Ihre ersten Sommer am historischen Platz haben sie bestens überstanden und auch die Winter in Großsedlitz. Nur mit Orangen schmücken sich die Bäume noch nicht, erst in einigen Jahren werden sie die Besucher des Zwingers mit vielen goldenen Äpfeln verwöhnen. Zurzeit sind sie ohnehin nicht im Zwinger zu sehen, da bis zum kommenden Jahr im Innenhof, in dem sie normalerweise in ihren blau-weißen Kübeln nach historischem Vorbild den Sommer verbringen, archäologische Grabungen und Sanierungsarbeiten stattfinden. Danach aber wird die Rückkehr der Bäumchen aus dem Großsedlitzer Winterquartier Mitte Mai wieder mit einem großen Fest begangen. Dennoch kann man sich von der Pracht der Orangen im Zwinger jederzeit selbst ein Bild machen.

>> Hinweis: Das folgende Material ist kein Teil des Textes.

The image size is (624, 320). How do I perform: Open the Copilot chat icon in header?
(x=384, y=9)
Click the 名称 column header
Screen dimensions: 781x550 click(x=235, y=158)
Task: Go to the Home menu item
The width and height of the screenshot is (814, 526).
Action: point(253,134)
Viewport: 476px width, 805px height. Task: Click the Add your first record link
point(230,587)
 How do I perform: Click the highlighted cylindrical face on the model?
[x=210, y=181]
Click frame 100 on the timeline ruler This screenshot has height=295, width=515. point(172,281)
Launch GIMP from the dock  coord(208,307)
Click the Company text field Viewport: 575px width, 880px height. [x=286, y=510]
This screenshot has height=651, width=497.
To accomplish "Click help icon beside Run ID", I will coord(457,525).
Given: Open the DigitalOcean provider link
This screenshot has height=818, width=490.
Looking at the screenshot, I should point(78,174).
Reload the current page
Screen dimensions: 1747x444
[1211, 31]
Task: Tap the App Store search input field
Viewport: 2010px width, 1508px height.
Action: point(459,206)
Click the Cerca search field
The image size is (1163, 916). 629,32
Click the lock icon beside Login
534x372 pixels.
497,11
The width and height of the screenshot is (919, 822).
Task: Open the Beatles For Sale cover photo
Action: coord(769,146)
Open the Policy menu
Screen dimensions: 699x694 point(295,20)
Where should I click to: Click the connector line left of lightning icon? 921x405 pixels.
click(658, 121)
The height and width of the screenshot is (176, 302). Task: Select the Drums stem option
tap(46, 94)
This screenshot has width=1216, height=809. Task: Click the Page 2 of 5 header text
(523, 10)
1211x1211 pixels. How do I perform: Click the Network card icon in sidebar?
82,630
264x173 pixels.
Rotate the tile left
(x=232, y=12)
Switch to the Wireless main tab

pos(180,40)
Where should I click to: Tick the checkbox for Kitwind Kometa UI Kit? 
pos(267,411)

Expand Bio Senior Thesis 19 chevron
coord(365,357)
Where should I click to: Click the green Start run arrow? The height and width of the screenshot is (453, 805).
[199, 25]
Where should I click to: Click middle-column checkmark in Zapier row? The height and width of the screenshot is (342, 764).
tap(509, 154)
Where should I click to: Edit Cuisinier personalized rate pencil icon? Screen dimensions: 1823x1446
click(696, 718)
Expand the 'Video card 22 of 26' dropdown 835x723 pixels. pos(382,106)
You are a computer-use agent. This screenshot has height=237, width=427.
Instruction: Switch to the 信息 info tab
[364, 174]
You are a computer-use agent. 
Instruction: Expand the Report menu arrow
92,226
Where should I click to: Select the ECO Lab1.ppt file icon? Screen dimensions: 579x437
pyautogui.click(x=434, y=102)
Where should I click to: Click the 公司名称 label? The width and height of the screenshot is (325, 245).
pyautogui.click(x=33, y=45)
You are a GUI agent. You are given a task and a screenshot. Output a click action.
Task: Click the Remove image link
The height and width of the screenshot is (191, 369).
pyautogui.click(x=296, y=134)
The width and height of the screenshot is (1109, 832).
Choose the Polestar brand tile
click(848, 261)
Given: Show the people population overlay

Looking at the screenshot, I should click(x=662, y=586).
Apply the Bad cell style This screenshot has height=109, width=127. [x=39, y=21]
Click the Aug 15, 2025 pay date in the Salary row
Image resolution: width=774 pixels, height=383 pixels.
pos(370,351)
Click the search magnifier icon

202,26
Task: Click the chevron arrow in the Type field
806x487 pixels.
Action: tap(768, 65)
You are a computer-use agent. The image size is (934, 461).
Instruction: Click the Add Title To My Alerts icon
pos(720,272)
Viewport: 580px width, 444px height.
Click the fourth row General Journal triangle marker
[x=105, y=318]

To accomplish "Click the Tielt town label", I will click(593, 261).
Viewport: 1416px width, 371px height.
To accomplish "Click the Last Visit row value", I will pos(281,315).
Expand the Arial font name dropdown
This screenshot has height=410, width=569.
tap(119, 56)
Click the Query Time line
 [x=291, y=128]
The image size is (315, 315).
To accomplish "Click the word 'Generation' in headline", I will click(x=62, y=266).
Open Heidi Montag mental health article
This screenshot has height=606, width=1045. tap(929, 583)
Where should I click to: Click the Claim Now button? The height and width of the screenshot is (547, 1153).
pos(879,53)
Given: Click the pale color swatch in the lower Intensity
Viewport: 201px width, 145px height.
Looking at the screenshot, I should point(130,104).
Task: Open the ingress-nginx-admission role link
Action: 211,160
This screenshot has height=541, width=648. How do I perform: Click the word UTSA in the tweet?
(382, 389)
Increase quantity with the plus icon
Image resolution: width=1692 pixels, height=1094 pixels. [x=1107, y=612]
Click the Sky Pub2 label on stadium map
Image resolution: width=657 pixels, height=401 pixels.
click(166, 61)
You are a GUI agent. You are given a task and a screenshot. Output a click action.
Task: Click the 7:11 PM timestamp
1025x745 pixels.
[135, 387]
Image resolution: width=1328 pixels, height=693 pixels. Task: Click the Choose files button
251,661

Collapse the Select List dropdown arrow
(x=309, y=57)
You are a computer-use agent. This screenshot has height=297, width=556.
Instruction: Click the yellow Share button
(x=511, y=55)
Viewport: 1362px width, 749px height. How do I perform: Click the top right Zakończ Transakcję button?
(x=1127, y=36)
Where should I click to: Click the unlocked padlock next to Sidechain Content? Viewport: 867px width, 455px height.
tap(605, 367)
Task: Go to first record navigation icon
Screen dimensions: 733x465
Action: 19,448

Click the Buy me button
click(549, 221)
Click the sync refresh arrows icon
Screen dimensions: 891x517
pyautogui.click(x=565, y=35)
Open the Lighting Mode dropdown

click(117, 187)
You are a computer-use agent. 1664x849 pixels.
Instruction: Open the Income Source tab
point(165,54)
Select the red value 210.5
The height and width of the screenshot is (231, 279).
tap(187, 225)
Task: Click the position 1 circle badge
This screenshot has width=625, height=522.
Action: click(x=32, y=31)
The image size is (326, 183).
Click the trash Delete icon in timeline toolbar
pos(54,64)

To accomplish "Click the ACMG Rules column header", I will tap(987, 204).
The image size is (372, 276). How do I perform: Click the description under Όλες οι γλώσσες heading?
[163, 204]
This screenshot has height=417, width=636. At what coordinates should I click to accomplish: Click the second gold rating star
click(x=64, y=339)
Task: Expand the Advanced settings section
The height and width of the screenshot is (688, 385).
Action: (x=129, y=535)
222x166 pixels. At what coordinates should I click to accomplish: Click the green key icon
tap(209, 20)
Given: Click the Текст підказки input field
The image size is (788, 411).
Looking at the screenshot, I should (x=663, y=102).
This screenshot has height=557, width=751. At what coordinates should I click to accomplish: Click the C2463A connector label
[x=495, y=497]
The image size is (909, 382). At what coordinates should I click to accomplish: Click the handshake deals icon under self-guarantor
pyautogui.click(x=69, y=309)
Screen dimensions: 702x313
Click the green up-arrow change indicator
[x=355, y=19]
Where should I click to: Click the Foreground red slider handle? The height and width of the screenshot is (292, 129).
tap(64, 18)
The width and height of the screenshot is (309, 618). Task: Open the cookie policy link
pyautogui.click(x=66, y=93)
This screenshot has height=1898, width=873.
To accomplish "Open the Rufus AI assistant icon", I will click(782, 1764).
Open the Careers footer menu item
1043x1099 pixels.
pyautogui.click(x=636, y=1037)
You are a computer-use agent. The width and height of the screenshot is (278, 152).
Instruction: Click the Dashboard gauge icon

Dank moderner Technik wird man in beeindruckender Weise in die Zeit August des Starken gebeamt, erlebt mit Sachsens berühmtestem König Feste im Zwinger, bummelt durch seinen Paradiesgarten und selbstverständlich auch zwischen den Orangenbäumen. „Zwinger Xperience“ wirkt so realistisch, dass man fast vergisst, dass alles nur eine multimediale Show ist.
Orangenmarmelade als Spezialität
Wenngleich man während der Zeitreise angesichts der übervoll hängenden Orangenbäumchen fast glauben mag, sogar ihren Duft spüren zu können, so braucht’s dafür in der Realität noch ein Weilchen, ehe sie so viele Früchte tragen. Da sind die Großsedlitzer Pflanzen schon weiter, die ja schon ein paar Jahrzehnte länger von den Orangeuren gehegt und gepflegt werden. 40 bis 70 Kilo „Paradiesäpfel“ kommen alljährlich zusammen, die von dem ehemaligen Sternekoch René Manzke, zu einer köstlichen Marmelade verarbeitet werden. Lange experimentierte er mit den bitteren, wenig saftreichen Früchten, ehe er mit dem Ergebnis zufrieden war. Das Rezept bleibt natürlich sein Geheimnis, soviel aber verriet er: „Etwa 80 Prozent im Glas sind Pomeranzen, hinzu kommen Weißwein und Zucker. Das war’s im Wesentlichen schon.“ Am besten probiert man sie einfach mal aus: in Manzkes Weinhandlung im Dresdner Stadtteil Blasewitz. Auf Brot schmeckt die Marmelade ebenso gut wie zum Käse. Und mit ein bisschen Glück kann man sogar bei der Herstellung zuschauen.
Orangenmarmelade wäre wohl auch ganz nach dem Geschmack Augusts des Starken gewesen, der die Früchte aber lediglich zur Dekoration verwendete. Und einen wie René Manzke hätte er sehr wahrscheinlich zum Königlichen Hofmarmelatier ernannt.